Tutorial 01 — SDK basics#

This tutorial walks from an empty project to a working factpy ledger you can read, write, correct, and persist. By the end you’ll have written a small schema, populated it, queried it, fixed a bad assertion, and saved the result to disk. We don’t assume any prior factpy code — only that you’ve skimmed the overview and roughly know what a fact-based store is.

The example domain is small on purpose: a registry of people and the countries they live in. The same patterns scale up; starting small makes the moves easier to see.

Setup#

Install the kernel:

pip install factpy-kernel

Then in a fresh python file:

from kernel.sdk import (
    SDKStore, Entity, Identity, Field,
    schema_preflight_from_classes,
)

That’s the whole import surface for this tutorial. Other entry points (Rule, Derivation, Pred) come in the next tutorial.

A minimal schema#

Three entities.

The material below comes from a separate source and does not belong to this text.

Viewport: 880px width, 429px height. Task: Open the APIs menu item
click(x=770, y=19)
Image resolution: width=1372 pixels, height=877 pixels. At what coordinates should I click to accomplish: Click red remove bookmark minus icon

A Country with a natural key. A Person with a composite identity (id plus locale, so the same person can have a localised view per language). And a LivesIn relationship as its own entity, with a surrogate key:

class Country(Entity):
    iso_code: str = Identity(primary_key=True)
    name: str = Field(cardinality="single")

class Person(Entity):
    person_id: str = Identity(primary_key=True)
    locale: str = Identity()
    name: str = Field(cardinality="single")
    tag: str = Field(cardinality="multi")

class LivesIn(Entity):
    uid: str = Identity(primary_key=True, default_factory="uuid4")
    person: Person = Field(cardinality="single")
    country: Country = Field(cardinality="single")
    since: int = Field(cardinality="single")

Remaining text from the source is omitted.